Copy the items below, replacing "ellipsis" with "three-dot icon" and leaving everything else unchanged. Omit the pictures.

- - - - - - -

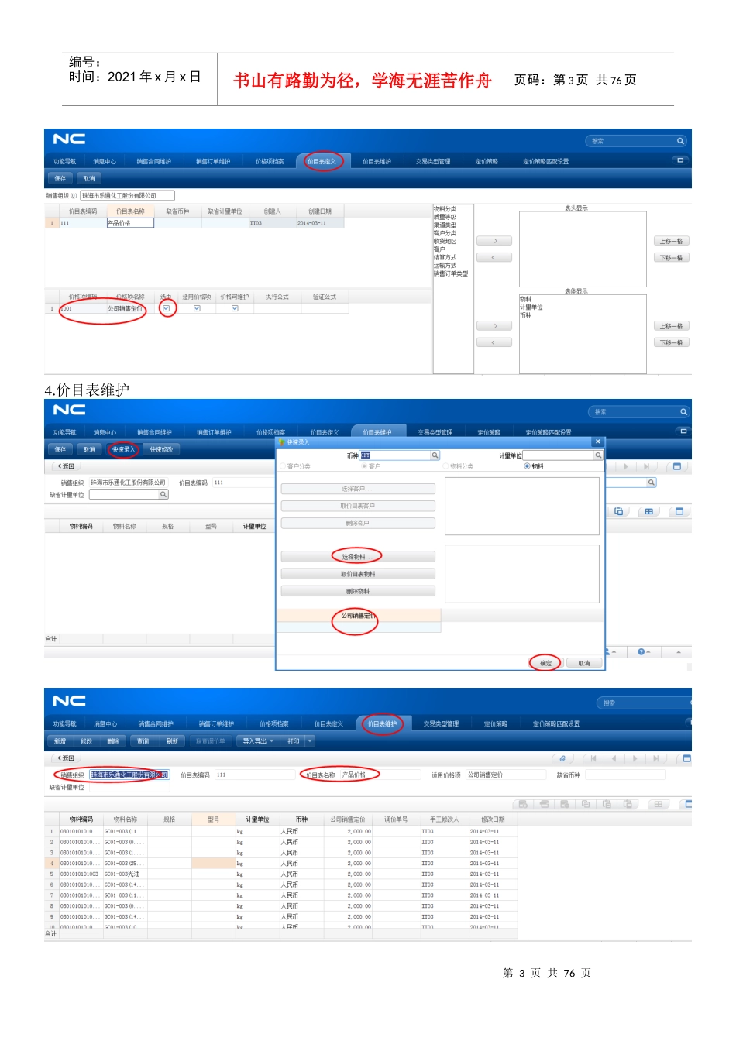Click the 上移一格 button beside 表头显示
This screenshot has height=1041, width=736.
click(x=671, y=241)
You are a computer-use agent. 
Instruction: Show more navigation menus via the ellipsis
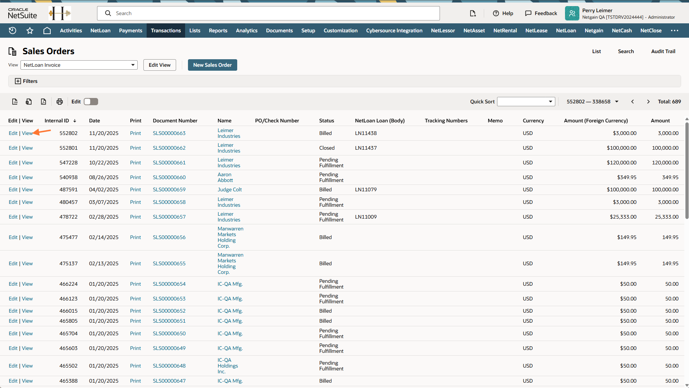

- - - - - - -

- In response
Click the 上移一格 button beside 表头显示
This screenshot has height=1041, width=736.
click(x=671, y=241)
You are a computer-use agent. 
Instruction: Show more navigation menus via the three-dot icon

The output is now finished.